■ Stated task A ■
Please translate this sentence from the forum thread about angel's trumpets and giant hibiscus into Spanish: "These pics were taken in the late summer last year."
■ Stated task B ■
Carry on the forum thread about angel's trumpets and giant hibiscus from its last line by writing the post that follows that final header.

■ Extract provided ■
* begin *

# Brugmansia (Angels Trumpet) & Giant Hibiscus



## tocarmar (Jan 8, 2008)

Here are a few pics of my Trumpets..












These are the pink ones, they start out white & change to pink after about 1 day.

Here is a pic of my Giant Hibiscus.






Tom


----------



## goldenrose (Jan 8, 2008)

Now here's one for night fragrance! Love the scent of the brugs!


----------



## paphioboy (Jan 8, 2008)

those are very nice... too bad the giant hibiscus do not grow too well in the tropics.. i am only left with the normal kinds to grow...


----------



## goldenrose (Jan 9, 2008)

paphioboy said:


> those are very nice... too bad the giant hibiscus do not grow too well in the tropics.. i am only left with the normal kinds to grow...


That surprises me! Can't be too hot? (they're all over Florida!)


----------



## Heather (Jan 9, 2008)

Looks pretty warm in the catskills! oke:


----------



## NYEric (Jan 9, 2008)

Especially for this time of year!


----------



## tocarmar (Jan 9, 2008)

These pics were taken in the late summer last year. I thought it would be a good time to post them.


----------



## paphioboy (Jan 9, 2008)

* end *

■ Dataset extract ■
* begin *

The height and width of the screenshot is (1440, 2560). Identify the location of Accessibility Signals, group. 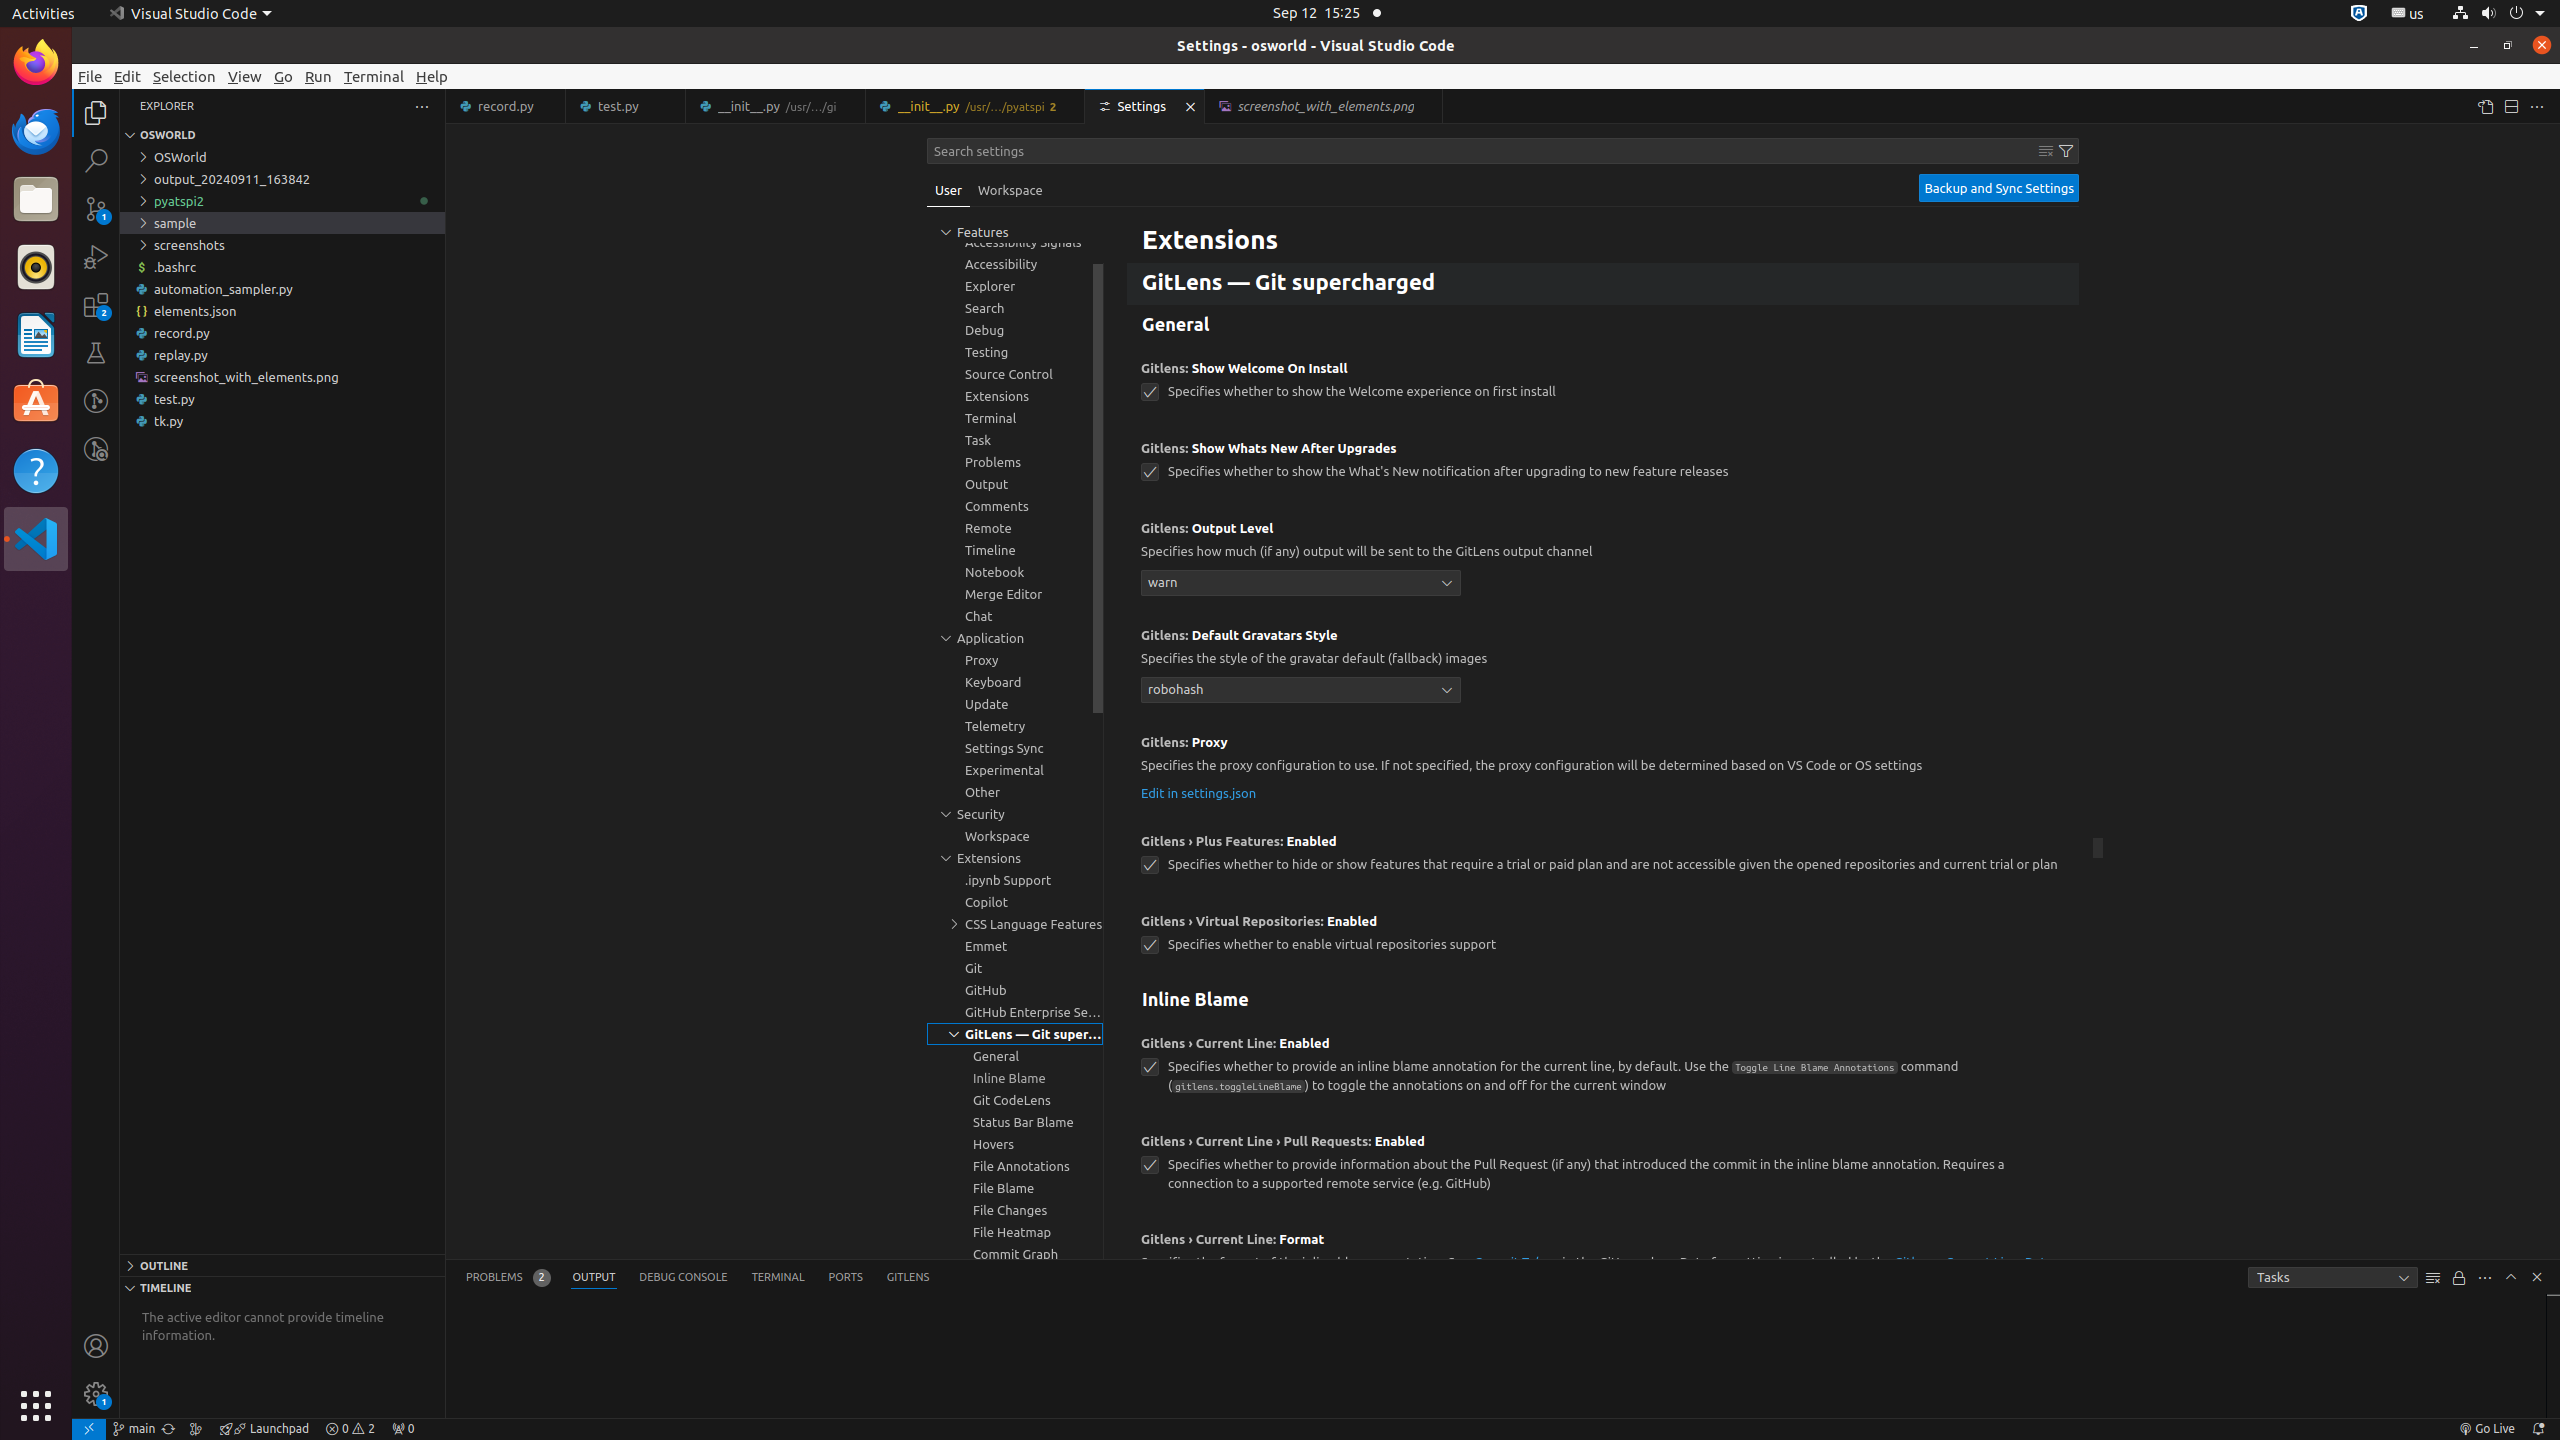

* end *

■ Exercise output A ■
Estas fotos fueron tomadas a finales del verano del año pasado.

■ Exercise output B ■
> That surprises me! Can't be too hot? (they're all over Florida!)


I'm afraid so, Goldenrose.. These giant ones don't have woody stems so they are more susceptible to drying out, insects etc... But they do really well in Malaysian highlands... hmm...


----------



## Ron-NY (Jan 10, 2008)

Tom, how do you handle your Brugs for the winter? 
Are you in or outside of Catskill, NY? Two of my children were born in Athens, NY


----------



## tocarmar (Jan 10, 2008)

Ron,
I am outside of Catkill about 1/2 way between Catskill & Palenvlle in the sticks.I,ve been to Atens a few times.
With the Brugs. I usually bring them in after the 1st light frost & keep them in low light & cool in the basement, & very little water until new growth starts. I have about 25 of them (white & pink forms).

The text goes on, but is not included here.